**Problem details**
For this listing, the lines between the one holding "565). [x=849, y=333]" and the one holding "Edit the Shift", inclusive, must be set down exactly.

**Extracted data**
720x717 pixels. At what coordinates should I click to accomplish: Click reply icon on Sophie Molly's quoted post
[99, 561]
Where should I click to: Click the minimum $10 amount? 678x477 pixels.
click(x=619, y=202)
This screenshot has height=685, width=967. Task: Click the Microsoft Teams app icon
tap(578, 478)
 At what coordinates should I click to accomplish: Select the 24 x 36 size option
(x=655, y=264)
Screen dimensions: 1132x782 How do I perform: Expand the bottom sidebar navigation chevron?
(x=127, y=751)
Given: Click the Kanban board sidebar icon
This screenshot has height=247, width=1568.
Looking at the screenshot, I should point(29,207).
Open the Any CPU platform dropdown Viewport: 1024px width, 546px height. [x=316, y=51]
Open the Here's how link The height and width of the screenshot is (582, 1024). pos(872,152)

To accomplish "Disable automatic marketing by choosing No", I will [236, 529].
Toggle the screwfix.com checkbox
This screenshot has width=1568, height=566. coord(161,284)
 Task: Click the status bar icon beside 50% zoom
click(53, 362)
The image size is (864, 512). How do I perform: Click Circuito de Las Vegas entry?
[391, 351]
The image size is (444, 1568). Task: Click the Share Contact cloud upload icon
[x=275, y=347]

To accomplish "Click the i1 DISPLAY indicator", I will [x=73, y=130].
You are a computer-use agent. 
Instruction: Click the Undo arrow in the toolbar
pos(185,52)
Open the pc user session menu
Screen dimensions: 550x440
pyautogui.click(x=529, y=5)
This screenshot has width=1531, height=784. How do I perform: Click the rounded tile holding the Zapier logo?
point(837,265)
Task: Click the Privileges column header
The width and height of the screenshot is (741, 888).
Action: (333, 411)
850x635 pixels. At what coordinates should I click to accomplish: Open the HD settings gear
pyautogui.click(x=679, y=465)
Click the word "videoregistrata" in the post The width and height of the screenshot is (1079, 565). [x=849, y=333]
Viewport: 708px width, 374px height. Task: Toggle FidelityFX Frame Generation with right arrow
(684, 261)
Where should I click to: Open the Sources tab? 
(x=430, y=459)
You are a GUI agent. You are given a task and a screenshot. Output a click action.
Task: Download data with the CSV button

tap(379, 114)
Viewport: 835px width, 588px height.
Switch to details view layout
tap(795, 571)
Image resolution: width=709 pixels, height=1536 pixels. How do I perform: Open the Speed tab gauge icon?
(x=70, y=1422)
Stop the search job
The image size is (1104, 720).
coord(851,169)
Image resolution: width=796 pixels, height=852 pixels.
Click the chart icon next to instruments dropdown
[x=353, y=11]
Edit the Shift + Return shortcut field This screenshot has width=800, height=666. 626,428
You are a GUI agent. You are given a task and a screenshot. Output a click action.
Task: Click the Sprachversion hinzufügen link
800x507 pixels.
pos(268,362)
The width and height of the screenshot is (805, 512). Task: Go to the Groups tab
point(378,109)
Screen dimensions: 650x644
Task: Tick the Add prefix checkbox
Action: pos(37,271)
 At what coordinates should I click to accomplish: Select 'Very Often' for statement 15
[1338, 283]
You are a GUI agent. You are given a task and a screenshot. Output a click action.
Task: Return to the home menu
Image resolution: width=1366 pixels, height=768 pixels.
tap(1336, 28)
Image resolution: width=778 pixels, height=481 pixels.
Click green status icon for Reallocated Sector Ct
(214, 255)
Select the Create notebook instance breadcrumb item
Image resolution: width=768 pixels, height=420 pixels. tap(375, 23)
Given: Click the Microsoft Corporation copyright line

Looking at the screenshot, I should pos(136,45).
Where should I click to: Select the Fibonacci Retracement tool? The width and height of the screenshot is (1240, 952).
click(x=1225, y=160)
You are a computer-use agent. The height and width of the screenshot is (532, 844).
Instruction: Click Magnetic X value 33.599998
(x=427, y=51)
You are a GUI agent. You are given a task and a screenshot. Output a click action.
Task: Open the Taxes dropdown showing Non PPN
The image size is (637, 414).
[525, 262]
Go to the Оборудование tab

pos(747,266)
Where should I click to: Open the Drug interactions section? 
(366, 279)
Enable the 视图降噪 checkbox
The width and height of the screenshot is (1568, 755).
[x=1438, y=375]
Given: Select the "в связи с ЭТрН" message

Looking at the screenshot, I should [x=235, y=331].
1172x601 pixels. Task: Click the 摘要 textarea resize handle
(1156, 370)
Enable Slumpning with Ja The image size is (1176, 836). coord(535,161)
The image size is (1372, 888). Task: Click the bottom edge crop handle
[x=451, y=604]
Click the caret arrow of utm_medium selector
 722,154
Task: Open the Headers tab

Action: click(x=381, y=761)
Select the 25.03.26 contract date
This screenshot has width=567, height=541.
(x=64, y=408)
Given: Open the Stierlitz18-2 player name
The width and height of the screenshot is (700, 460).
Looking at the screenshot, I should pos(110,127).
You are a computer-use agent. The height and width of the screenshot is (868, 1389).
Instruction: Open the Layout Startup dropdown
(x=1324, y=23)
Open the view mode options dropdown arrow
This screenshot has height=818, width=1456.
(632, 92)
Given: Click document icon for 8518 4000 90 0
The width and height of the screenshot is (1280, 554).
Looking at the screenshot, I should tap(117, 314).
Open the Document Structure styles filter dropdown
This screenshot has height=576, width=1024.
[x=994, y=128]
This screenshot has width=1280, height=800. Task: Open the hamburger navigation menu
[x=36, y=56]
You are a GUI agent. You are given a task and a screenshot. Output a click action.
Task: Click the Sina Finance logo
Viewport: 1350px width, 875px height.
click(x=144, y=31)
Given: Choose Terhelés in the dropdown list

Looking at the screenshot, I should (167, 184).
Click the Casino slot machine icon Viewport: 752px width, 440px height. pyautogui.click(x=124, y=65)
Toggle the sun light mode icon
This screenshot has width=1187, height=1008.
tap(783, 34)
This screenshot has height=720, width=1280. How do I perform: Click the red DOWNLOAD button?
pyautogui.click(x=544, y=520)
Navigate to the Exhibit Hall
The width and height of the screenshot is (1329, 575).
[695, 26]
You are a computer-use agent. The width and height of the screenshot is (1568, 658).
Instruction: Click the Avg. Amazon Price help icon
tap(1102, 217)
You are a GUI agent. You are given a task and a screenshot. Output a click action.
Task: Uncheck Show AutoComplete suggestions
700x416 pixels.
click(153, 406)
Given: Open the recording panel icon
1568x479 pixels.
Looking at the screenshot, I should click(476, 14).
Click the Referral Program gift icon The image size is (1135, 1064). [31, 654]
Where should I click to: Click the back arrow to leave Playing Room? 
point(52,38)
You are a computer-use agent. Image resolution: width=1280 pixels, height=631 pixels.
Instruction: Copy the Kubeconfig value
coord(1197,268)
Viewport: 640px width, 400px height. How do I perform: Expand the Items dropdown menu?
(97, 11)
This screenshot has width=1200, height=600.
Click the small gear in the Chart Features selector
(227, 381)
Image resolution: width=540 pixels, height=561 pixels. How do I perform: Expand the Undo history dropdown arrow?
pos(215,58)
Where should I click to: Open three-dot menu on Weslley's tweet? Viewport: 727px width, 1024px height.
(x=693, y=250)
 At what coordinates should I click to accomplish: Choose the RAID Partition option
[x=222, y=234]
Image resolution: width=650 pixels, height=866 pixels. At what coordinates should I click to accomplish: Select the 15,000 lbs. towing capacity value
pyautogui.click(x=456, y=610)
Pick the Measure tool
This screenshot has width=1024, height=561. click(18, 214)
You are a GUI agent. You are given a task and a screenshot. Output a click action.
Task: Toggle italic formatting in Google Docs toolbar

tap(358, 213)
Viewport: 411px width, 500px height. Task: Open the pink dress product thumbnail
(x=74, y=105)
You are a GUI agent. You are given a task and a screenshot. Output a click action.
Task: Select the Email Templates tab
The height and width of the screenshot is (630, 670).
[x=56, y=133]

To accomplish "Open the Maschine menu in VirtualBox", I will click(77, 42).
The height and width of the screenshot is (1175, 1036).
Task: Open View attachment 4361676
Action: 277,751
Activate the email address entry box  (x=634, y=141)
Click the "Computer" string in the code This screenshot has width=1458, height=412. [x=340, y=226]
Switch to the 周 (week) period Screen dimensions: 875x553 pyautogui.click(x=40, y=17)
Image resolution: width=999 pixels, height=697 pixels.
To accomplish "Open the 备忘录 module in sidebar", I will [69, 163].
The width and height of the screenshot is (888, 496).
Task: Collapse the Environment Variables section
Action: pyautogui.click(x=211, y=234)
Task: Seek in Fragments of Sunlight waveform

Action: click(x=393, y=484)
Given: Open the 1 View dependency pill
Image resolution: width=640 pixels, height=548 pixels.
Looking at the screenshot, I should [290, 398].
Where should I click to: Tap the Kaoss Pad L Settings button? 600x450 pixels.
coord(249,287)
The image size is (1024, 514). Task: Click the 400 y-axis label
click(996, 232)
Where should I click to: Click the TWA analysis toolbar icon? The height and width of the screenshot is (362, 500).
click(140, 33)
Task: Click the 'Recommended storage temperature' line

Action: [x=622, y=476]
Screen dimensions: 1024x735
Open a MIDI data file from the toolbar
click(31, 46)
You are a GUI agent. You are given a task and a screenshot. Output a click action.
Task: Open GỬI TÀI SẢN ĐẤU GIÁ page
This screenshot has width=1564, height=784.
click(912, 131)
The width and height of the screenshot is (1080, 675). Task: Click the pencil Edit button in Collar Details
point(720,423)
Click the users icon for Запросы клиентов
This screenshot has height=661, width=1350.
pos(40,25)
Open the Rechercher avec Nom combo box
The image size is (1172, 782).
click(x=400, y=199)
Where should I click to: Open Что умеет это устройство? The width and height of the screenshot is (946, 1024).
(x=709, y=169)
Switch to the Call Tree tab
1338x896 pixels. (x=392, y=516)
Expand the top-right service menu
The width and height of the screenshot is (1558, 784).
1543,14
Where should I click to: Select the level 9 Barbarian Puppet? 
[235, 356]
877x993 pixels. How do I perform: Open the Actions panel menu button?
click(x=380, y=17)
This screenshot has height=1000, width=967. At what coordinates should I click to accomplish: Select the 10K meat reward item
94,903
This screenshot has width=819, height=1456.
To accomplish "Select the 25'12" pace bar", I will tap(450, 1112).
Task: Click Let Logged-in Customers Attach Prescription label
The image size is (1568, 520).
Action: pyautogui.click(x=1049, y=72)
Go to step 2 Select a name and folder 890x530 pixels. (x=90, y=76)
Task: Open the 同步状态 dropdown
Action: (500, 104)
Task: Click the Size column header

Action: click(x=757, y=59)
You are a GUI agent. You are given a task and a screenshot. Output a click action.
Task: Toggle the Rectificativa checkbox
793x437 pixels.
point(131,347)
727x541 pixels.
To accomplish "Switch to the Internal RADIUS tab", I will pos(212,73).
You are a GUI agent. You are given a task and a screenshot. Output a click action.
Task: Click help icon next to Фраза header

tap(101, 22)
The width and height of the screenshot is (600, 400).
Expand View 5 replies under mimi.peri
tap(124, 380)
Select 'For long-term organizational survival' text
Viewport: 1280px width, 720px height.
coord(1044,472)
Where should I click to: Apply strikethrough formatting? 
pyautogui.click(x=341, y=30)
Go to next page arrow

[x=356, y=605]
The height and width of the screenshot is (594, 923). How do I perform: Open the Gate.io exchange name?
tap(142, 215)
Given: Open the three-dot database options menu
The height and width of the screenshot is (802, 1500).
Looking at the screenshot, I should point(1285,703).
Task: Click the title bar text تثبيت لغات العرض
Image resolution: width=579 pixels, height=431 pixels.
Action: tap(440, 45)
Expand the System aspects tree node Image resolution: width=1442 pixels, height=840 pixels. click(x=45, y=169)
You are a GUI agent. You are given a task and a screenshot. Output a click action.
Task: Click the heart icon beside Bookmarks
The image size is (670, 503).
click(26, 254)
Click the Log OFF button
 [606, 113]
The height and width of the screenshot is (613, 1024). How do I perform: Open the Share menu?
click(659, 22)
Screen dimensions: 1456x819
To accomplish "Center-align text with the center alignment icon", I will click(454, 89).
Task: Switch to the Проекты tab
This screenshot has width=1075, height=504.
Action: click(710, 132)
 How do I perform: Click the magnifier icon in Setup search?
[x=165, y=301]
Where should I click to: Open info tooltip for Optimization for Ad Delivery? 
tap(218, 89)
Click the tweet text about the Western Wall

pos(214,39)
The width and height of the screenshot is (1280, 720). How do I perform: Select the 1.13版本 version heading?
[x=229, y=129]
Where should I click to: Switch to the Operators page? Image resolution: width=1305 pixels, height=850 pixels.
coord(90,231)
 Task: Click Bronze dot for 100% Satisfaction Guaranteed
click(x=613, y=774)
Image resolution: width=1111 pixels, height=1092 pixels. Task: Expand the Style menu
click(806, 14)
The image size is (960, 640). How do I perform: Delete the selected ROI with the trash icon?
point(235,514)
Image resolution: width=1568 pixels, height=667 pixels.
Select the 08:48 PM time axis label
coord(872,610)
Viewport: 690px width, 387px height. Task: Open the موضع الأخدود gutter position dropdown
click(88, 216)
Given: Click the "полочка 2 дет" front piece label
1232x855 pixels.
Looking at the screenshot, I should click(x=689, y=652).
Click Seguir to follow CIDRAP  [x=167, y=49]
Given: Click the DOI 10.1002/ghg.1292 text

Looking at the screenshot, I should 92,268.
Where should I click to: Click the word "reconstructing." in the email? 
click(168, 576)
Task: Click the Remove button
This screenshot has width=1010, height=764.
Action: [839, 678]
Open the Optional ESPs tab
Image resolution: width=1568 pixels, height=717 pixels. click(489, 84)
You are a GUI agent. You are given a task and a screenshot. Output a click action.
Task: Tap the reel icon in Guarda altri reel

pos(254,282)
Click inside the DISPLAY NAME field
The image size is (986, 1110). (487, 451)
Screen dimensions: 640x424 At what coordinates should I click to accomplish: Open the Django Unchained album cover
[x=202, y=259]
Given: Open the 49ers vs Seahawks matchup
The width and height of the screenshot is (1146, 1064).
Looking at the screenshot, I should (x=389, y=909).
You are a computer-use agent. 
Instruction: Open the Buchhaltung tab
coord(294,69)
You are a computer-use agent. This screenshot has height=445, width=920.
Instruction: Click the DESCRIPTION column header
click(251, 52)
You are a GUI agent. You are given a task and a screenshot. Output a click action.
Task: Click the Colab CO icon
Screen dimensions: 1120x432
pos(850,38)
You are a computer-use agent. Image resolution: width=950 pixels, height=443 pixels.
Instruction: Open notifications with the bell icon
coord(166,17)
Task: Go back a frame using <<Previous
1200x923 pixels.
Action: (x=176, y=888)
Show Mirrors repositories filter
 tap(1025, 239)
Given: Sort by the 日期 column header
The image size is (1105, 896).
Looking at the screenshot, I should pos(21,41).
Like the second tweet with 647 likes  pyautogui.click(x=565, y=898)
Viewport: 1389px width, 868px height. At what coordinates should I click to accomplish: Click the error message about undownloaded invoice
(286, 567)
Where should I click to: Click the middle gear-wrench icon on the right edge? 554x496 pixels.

**Task answer**
Click the word "videoregistrata" in the post The width and height of the screenshot is (1079, 565). [x=849, y=333]
Viewport: 708px width, 374px height. Task: Toggle FidelityFX Frame Generation with right arrow
(684, 261)
Where should I click to: Open the Sources tab? 
(x=430, y=459)
You are a GUI agent. You are given a task and a screenshot. Output a click action.
Task: Download data with the CSV button

tap(379, 114)
Viewport: 835px width, 588px height.
Switch to details view layout
tap(795, 571)
Image resolution: width=709 pixels, height=1536 pixels. How do I perform: Open the Speed tab gauge icon?
(x=70, y=1422)
Stop the search job
The image size is (1104, 720).
coord(851,169)
Image resolution: width=796 pixels, height=852 pixels.
Click the chart icon next to instruments dropdown
[x=353, y=11]
Edit the Shift + Return shortcut field This screenshot has width=800, height=666. 626,428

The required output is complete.